▶ [Tugas yang Diberikan A]
Dalam teks bacaan tentang pop punk, format pop punk dari era mana yang lebih disukai penulis?

▶ [Teks Bacaan]

++++++++++

X

The (Not So) New Shape Of (Pop) Punk To Come: No Pressure (2022)

by Prabu Pramayougha / 2 years ago / 1894 Views / 0 Comments /

Bagi saya, pop punk adalah sebuah ceruk musik yang kerap kali disalahpahami karena tumpah ruah dinamika di dalamnya – baik dari segi sikap, visual bahkan – yang paling seringkali dihajar –  pergeseran musikalitasnya dari masa ke masa.

Tentu beberapa poin perdebatan yang telah dipaparkan tersebut bermula dari perbedaan selera dan juga pemahaman akan konsep ‘pop punk’ itu sendiri. Ada yang meyakini bahwa format pop punk paling sahih adalah musik punk rock bernyanyi ala turunan dari Ramones dan Buzzcocks macam Green Day, The Queers atau roster-roster Lookout! Records juga Fat Wreck Chords, ada pula yang mengamini format modern ala Blink-182 post-Enema atau New Found Glory. Malah ada pula yang meyakini bahwa format pop punk yang lebih masuk akal adalah macam musik yang diusung oleh band-band tumblrcore macam Man Overboard, The Story So Far bahkan State Champs. The debacle has been going on and on and on.

Jujur saya pribadi memang lebih menyukai format pop punk 90-an ala Green Day atau bahkan irisan skate punk ala Blink-182 era Scott Raynor. Bisa jadi itu hanya batas referensi saya – yang sudah kepala tiga sekarang – bahwa format musik macam itulah yang sahih menaungi agresi punk rock dengan harmonisasi vokal yang super poppy. Tapi saya pun tidak menutup hati bahwa beberapa rilisan dari New Found Glory atau bahkan Saves The Day (era awal) bisa meluluhkan usangnya selera musik sok iyeh saya soal pop punk. Dan di tahun 2022 ini pun ternyata muncul sebuah rilisan yang setelah saya dengarkan beberapa kali secara seksama dan membuat saya merespon lirih: “Ya bolehlah.”

++++++++++

▶ [Catatan yang Diberikan]

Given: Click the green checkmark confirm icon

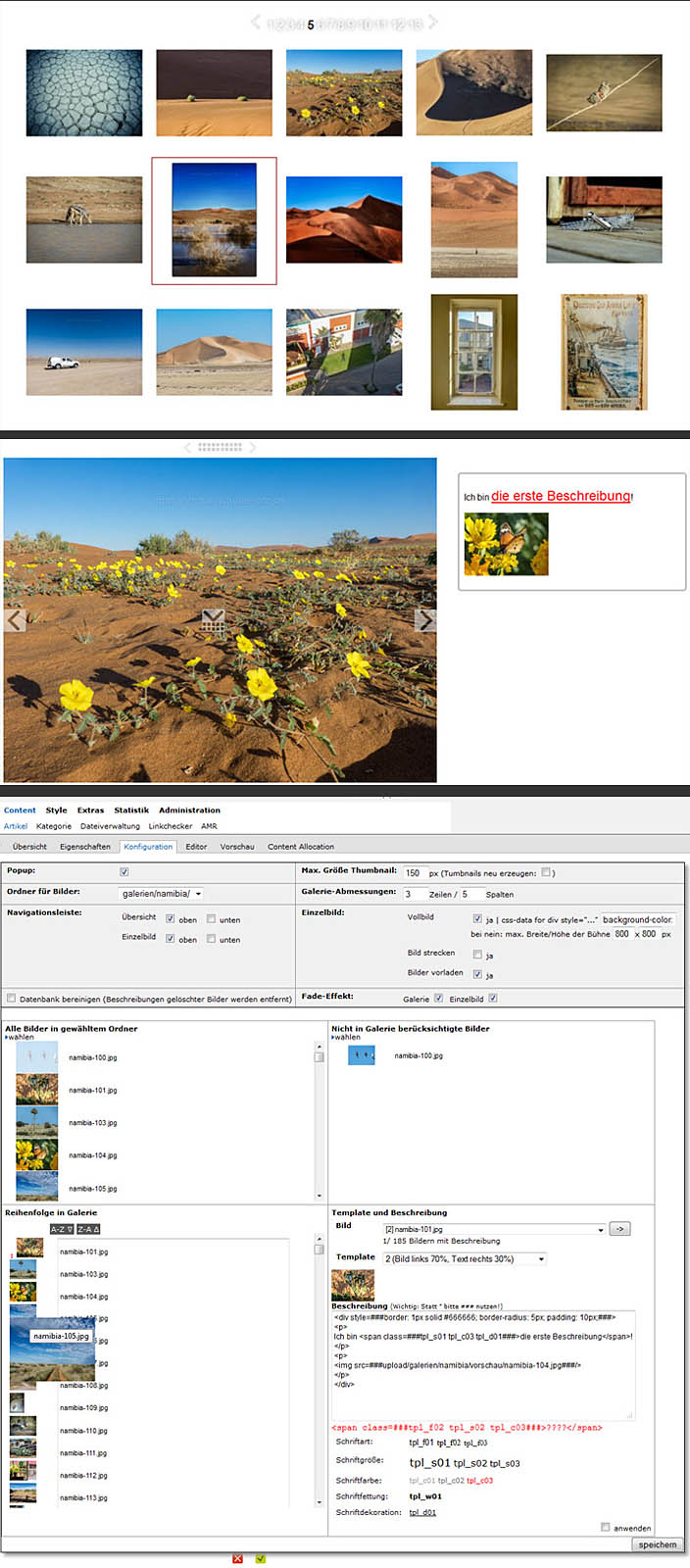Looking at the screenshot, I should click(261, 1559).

++++++++++

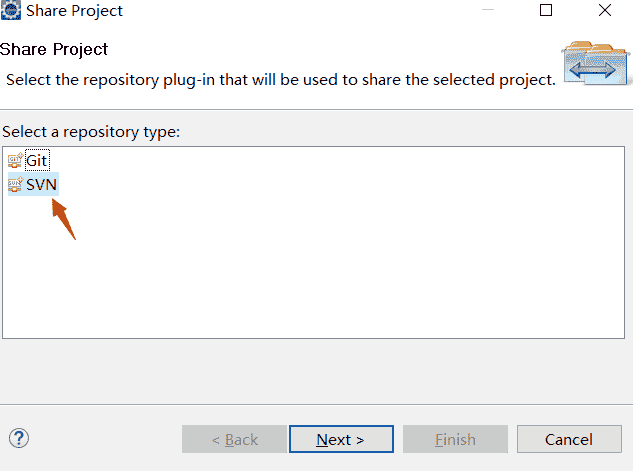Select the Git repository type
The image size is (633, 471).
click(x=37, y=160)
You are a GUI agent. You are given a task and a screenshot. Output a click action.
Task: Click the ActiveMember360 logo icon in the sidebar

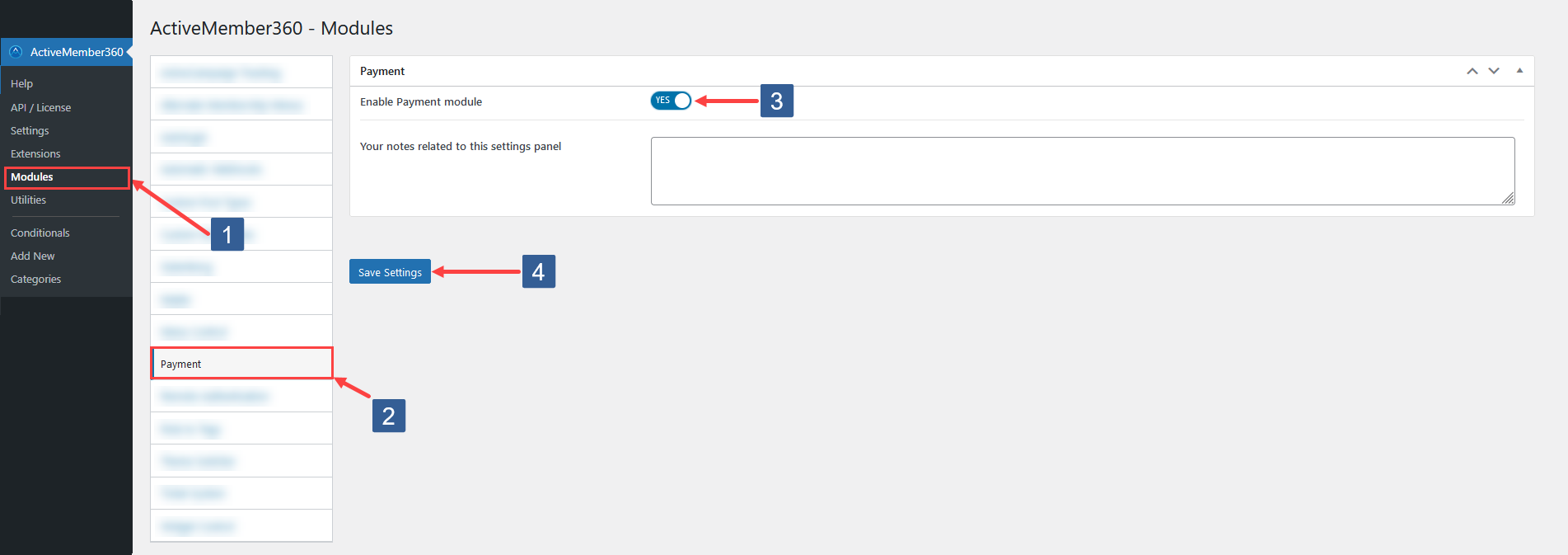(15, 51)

++++++++++

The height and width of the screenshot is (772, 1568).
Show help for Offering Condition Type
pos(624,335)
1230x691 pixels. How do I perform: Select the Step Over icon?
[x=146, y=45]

++++++++++

▶ [Tugas yang Diberikan B]
Ubahlah catatan mulai dari baris yang memuat "1230x691 pixels. How" sampai dengan baris yang memuat "[x=146, y=45]" menjadi CSV dua kolom bernama masukan dan keluaran. Buat satu baris untuk setiap pasangan teks dan jawabannya, dengan setiap nilai berada dalam satu kolom berkutip dan jeda baris diganti spasi.

▶ [Penyelesaian Tugas A]
Format pop punk 90-an ala Green Day.

▶ [Penyelesaian Tugas B]
masukan,keluaran
"1230x691 pixels. How do I perform: Select the Step Over icon?","[x=146, y=45]"